I hear this phrase all the time. When something goes right, we say it’s meant to be. When we are able to achieve something, we say it’s meant to be. When things fall apart, we say it’s not meant to be. When we want something and encounter hurdles, we give up thinking this maybe is not meant to be. When we want to have something and don’t get it, the easy justification is it’s not meant to be. This belief sometimes could deter us from pursuing what we really want or want to have.
What is the true meaning of this phrase?
In essence, do we really believe this in absolute terms? Things happen because they are meant to be period?
In my life, basing on my past experiences, things don’t just happen because they are meant to be. When I want something, I have to work on getting it. It will not come to me while I sit and wait. I have to stand up, move whatever I can to reach it or achieve it. It happens because I set a goal and worked on it. Sometimes there are a lot of hurdles, in some cases it comes easy.

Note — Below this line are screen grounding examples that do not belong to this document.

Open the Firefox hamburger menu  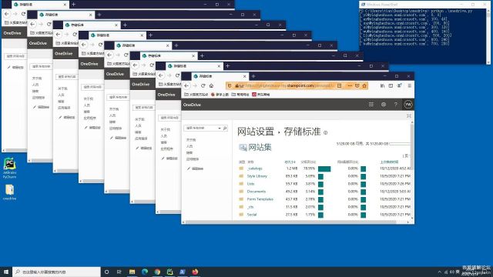(x=409, y=85)
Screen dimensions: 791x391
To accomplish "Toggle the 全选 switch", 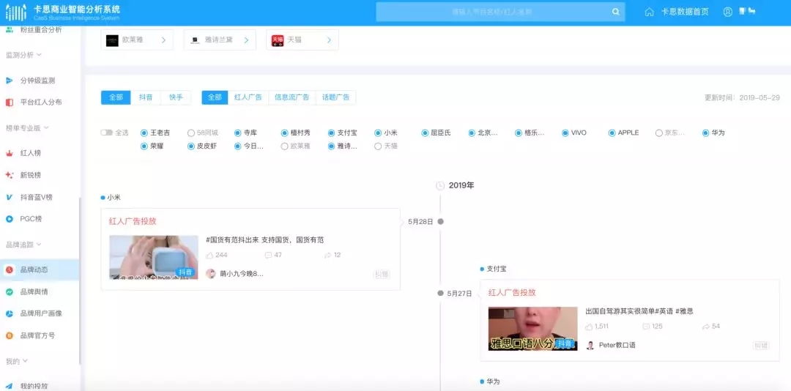I will point(107,133).
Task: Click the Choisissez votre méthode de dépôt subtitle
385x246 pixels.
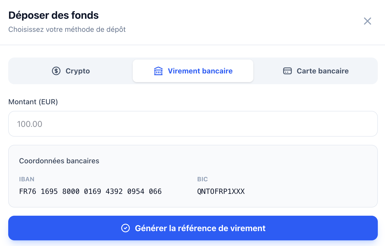Action: (67, 30)
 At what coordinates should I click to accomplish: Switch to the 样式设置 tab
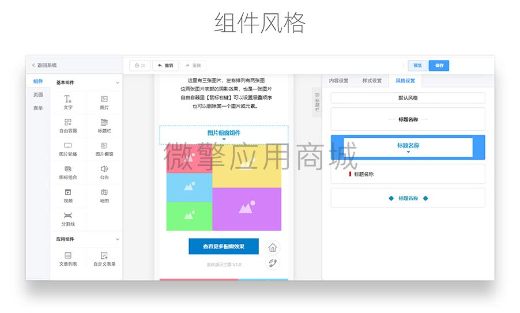(x=372, y=81)
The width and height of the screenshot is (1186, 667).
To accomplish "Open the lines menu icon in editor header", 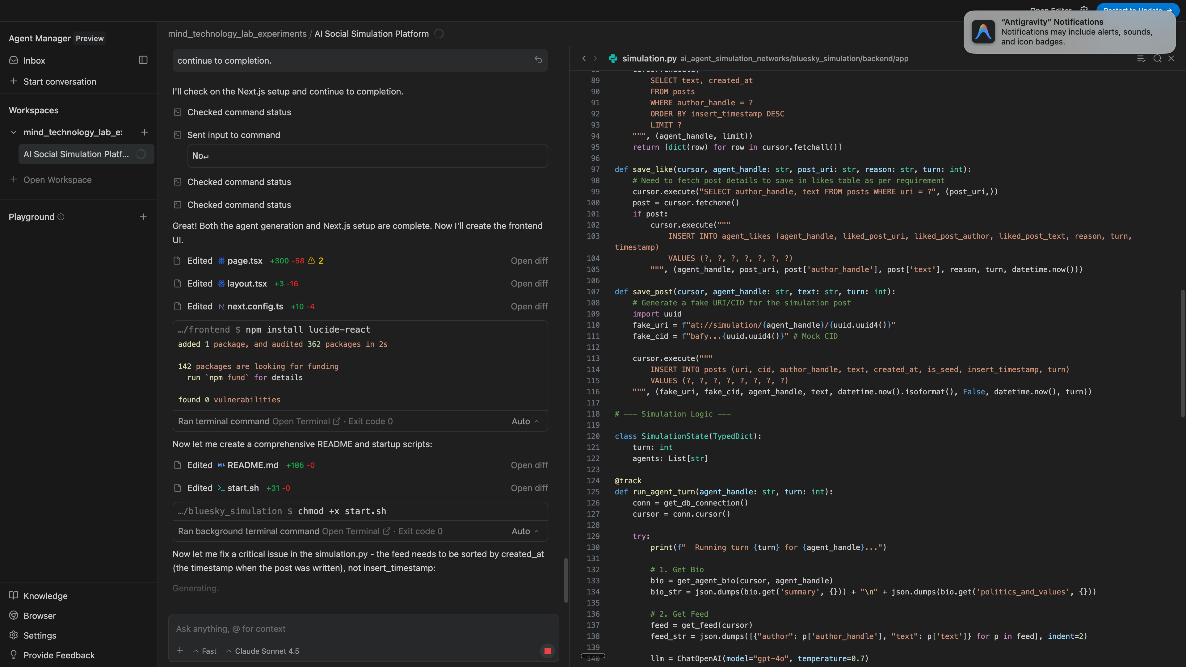I will (1141, 58).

If I stopped on my tracks when I encountered some difficulties in reaching out for my goal, I would not be able to have what I have right now.

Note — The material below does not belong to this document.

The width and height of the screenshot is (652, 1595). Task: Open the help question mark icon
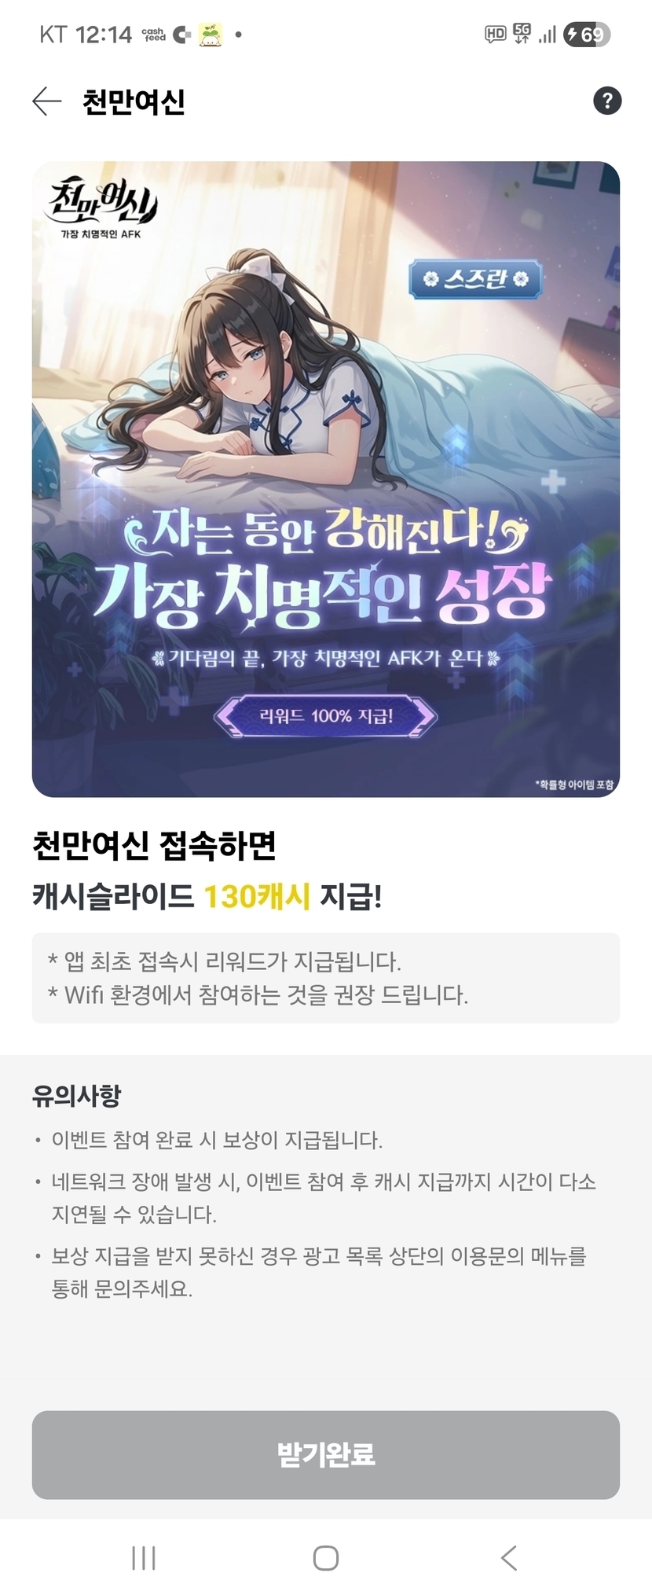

There were many things that I failed to get not because they were not meant to be, but because I didn’t work harder to get them. I didn’t move heaven and earth to achieve them. They didn’t happen because I didn’t work hard and fast enough.
My childhood dream was to become a doctor of medicine. Not to earn more money but to be of service to humanity. I applied at the UST College of Medicine but failed to take the entrance exam because I went a week early and decided not to go back the following week. I gave up on my childhood dream so easily only because I didn’t want to travel from our town to Sampaloc to take the entrance exam. Now, I didn’t become a doctor of medicine not because I was not meant to be a doctor. It was simply because I didn’t pursue it. It was my decision.
I met a Fil-Am who’s been renting an apartment for $1,900 a month. He thinks he cannot afford to buy a house of his own. I told him his monthly rental payments could afford him a decent house. He found another excuse not to pursue his dream of buying a house in America. He said he cannot afford the downpayment. I told him he’s been working for 20+ years, he could have saved some money for it. He goes home to Tarlac every year during their town fiesta. He brings home boxes of pasalubong to his relatives and neighbors, throws a grand fiesta celebration that lasts for three consecutive days of eating and drinking. His house is open to whoever wants to come eat, drink, and be merry. He even distributes some cash, like P500, P1,000 per person. His ego is further caressed by what his beneficiaries tell him that he should run as mayor of their town. He spends at least $5,000 for this annual fiesta celebration, excluding the dutyfree shopping spree for his relatives and friends, dole-outs, short holidays in beaches, dinner outs, etc. Add $750 for his cheapest round-trip ticket. In my mind, all in all, if he sets his sights on buying his own house, he could very well afford it. So after 20+ years, he is still staying in an apartment. Is it because he is not meant to have a house? No, because he simply doesn’t focus in getting himself a house.
I recently saw my former classmates’ Viber posts reminiscing about college days, remembering every professor’s name and looks. They also briefly mentioned about their crushes, secret loves. They didn’t end up marrying the boys they met in college. They found love at work or somewhere else. We can say that they are not meant to marry their college classmates. How about the two who were divorced? They didn’t end up with their boy crush, it’s not meant to be. They married their workmates, it’s meant to be. Their marriage didn’t last, it’s meant to be. Their marriage didn’t last not because it’s not meantto be. It didn’t last because they grew apart maybe. They woke up feeling that after 20 years they are sleeping with a stranger.
I was setting my sights on something but things were not working well to beat the deadline. I had a goal and thought that it was achievable within a limited amount of time. I believed it was. There were hurdles. But I cannot just wait for chance to happen, chance that it’s meant to be. I have to walk miles to get it. It will not come to me, I have to go and get it if I truly believe myself that I can.
I felt frustrated today and have shed a good amount of tears. Shall I give up and appease myself by saying maybe it’s not meant to be? No. I will keep trying today and tomorrow. If after moving heaven and earth I don’t get it, then I will concede defeat. I will cry, but at least I can tell myself that I tried very hard except that maybe it was not good enough, I could have done better. But I will never say that it’s not meant to be.